The UK Ministry of Justice (MOJ) announced in a press releases, that a new report by Lord Michael Farmer on the value of prisoners’ family ties has found that healthy relationships are a ‘must have’ when it comes to preventing women from reoffending.
Prisoners who receive family visits are 39% less likely to reoffend, and research suggests that these relationships are even more important for women than they are for men.
The Ministry of Justice (MOJ) has committed to taking forward the wide-ranging recommendations to boost rehabilitation and divert women away from crime.
This will build on work already being done across the prison estate following Lord Farmer’s 2017 report into the male estate – including the roll out of in-cell phones and new rules giving prison governors greater autonomy to grant Release on Temporary Licence (ROTL) to offenders following a rigorous risk assessment.
Around 30% of all female offenders have dependent children and maintaining these relationships can also reduce the issue of inter-generational offending.
Justice Minister, Edward Argar said: The findings of Lord Farmer’s comprehensive review lay bare the connection between maintaining strong family relationships and reducing female offending. I want to thank him for this important work and we will now take forward his recommendations to strengthen vital ties and break the cycle of reoffending. Our Female Offender Strategy made clear that we want to strengthen community options for women so they have access to a network of local support services and it is easier for them to maintain vital family ties.

# Information:
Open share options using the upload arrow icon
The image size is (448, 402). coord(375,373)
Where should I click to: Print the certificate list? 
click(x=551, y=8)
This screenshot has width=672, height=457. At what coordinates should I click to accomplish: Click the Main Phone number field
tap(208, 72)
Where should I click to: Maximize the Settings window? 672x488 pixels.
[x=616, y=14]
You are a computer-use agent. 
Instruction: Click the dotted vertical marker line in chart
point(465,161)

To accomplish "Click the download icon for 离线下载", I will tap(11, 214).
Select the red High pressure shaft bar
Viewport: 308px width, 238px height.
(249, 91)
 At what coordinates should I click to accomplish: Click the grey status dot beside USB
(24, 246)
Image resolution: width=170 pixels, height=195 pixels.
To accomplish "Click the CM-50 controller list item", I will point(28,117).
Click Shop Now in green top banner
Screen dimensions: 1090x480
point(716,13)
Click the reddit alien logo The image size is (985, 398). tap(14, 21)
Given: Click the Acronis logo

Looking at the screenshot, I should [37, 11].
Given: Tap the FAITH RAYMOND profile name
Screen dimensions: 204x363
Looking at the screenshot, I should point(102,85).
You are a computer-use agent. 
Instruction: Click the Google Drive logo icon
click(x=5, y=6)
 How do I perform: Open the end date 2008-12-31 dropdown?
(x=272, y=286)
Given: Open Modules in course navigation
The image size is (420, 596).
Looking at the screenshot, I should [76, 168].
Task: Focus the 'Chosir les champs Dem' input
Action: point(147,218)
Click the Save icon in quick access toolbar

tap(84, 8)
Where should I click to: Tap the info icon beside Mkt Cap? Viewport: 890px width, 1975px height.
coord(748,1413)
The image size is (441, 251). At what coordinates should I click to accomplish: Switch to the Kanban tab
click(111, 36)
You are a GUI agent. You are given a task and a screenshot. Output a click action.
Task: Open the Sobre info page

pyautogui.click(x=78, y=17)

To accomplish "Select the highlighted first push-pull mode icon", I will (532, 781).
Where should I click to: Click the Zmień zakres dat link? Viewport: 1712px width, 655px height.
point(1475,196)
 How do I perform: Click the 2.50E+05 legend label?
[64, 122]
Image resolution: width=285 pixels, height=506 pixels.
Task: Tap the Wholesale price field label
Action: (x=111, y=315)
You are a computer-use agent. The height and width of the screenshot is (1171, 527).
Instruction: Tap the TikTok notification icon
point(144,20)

# Instructions for the task:
Answer these questions from the text on Lord Farmer's report, labeling each answer (a), (b), or (c) on its own line:
(a) How much less likely to reoffend are prisoners who receive family visits?
(b) About what share of all female offenders have dependent children?
(c) According to Edward Argar, which strategy made clear the aim of strengthening community options for women?

# Response to this task:
(a) 39% less likely
(b) Around 30%
(c) The Female Offender Strategy